Steven and Sean on the Polar Bear Cam
Steven and Sean on the Polar Bear Cam

Thursday, February 19, 2004

Cycle 2, Day +7: The Post BMT Rollercoaster

If something seems too good to be true, it usually is.

Steven was doing so well after this last bone marrow transplant (BMT) that we took it for granted, after 72 hours of not throwing up or becoming nauseous and eating, we became lax about giving him his antinausea medications

Monday morning he woke up vomiting, and we couldn't really get it under control. He couldn't take anything, including his antibiotic, which is essential with his dropping blood counts, or the medications that might make him stop vomiting.

Doug carried him down to the car and I drove him to the hospital, where I got a wheelchair and took him to the bone marrow transplant clinic. They put him in a room and gave him his antinausea meds intravenously in his line. We got him feeling better, not great but much improved, and brought him home, where he went to bed at 5:30 pm and stayed there until morning.

Since Monday I've been setting the alarm and getting up in the middle of the night to give him his antinausea meds around the clock. He's been doing better since, although has had a few bouts of nausea.

Our daily schedule at the hospital consists of a trip to the lab, where they draw blood out of Steven's line, weigh him and take his temperature. While they are analyzing his blood, he goes down to the schoolroom, a room with two teachers and a variable number of patients of different elementary school ages.

After 1 1/2 hours of school, we go to the bone marrow transplant clinic, where they give us the results of his blood test and tell us whether or not he needs a blood or platelet transfusion in addition to his daily infusion of GCSF. The GCSF infusion takes about half an hour, blood and platelets take three hours. Yesterday (Wednesday) Steven received GCSF, blood, and his Day +6 infusion of vincristine.

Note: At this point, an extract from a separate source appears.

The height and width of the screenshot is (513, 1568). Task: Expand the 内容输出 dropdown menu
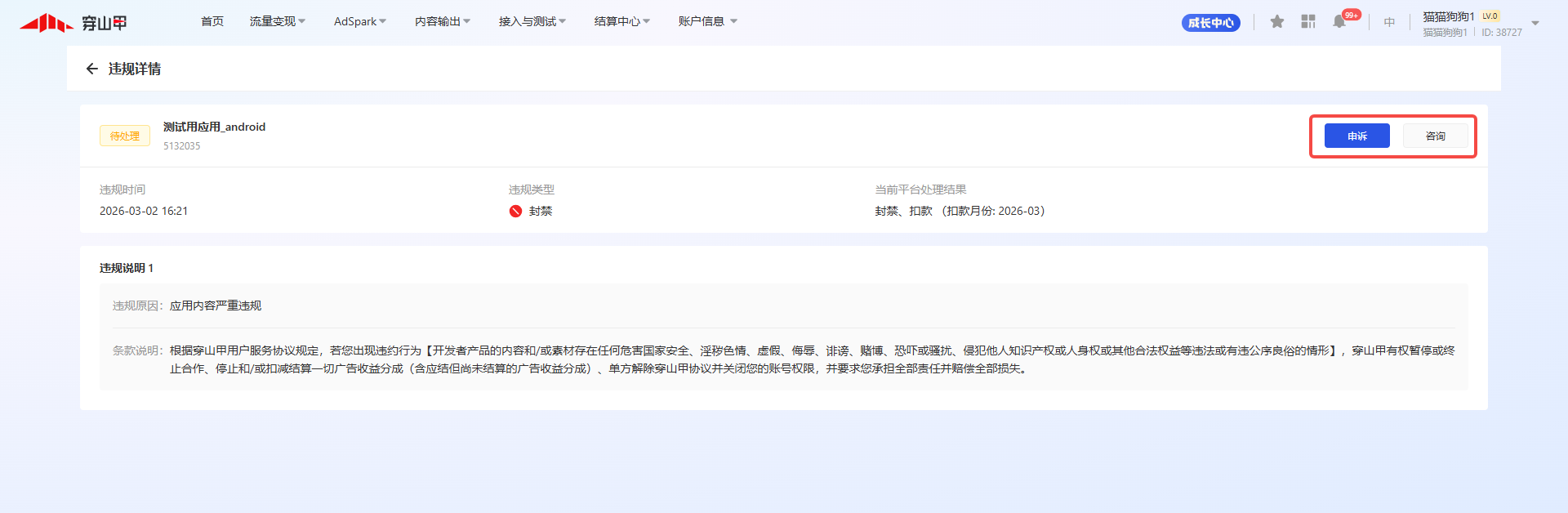(x=442, y=22)
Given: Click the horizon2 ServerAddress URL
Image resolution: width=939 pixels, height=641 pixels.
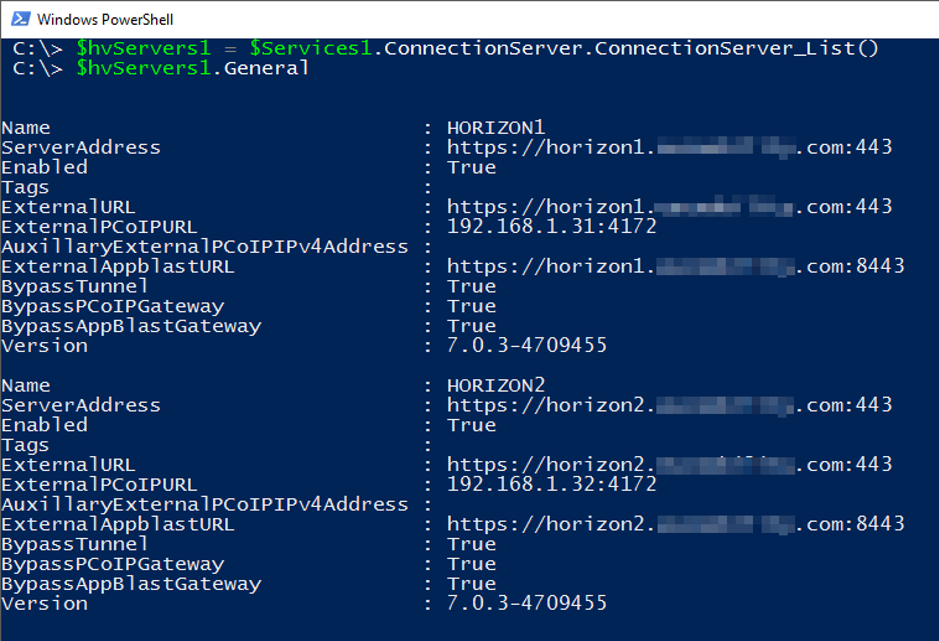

As of Tuesday, Steven's ANC is zero, this means he is neutropenic. During his last cycle, he got a fever during the time he was neutropenic and we spent another week in the hospital, since he has basically no immune system at all right now, he will spike a fever if he gets any sort of bacterial or viral infection.

So, he wears his HEPA mask any time he is out of our apartment, we keep him away from crowds, he eats his eggs hard-cooked, his meat well-done, we throw away any food or drink that's been sitting out an hour or more, we give him individual serving packages of food and drink whenever we can, no fruits that don't have thick skins or can't be peeled, no nuts, dried fruit, unpasteurized cheese or uncooked vegetables. He can't go out on the golf course because of piles of leaves and freshly turned dirt, which carry fungus (the golf thing is a little difficult because it was a sunny 65 degrees here today).

But, the doctor OK'ed a trip to the zoo as long as it isn't crowded and he wears his mask. So, if he manages to avoid a fever, we're going to the zoo on Sunday to watch them feed the Komodo Dragons (Crowds are definitely not an issue, I'm beginning to think we're just about the only people in Memphis that are interested in the reptile feedings, if there are more than two other people there we'll be shocked).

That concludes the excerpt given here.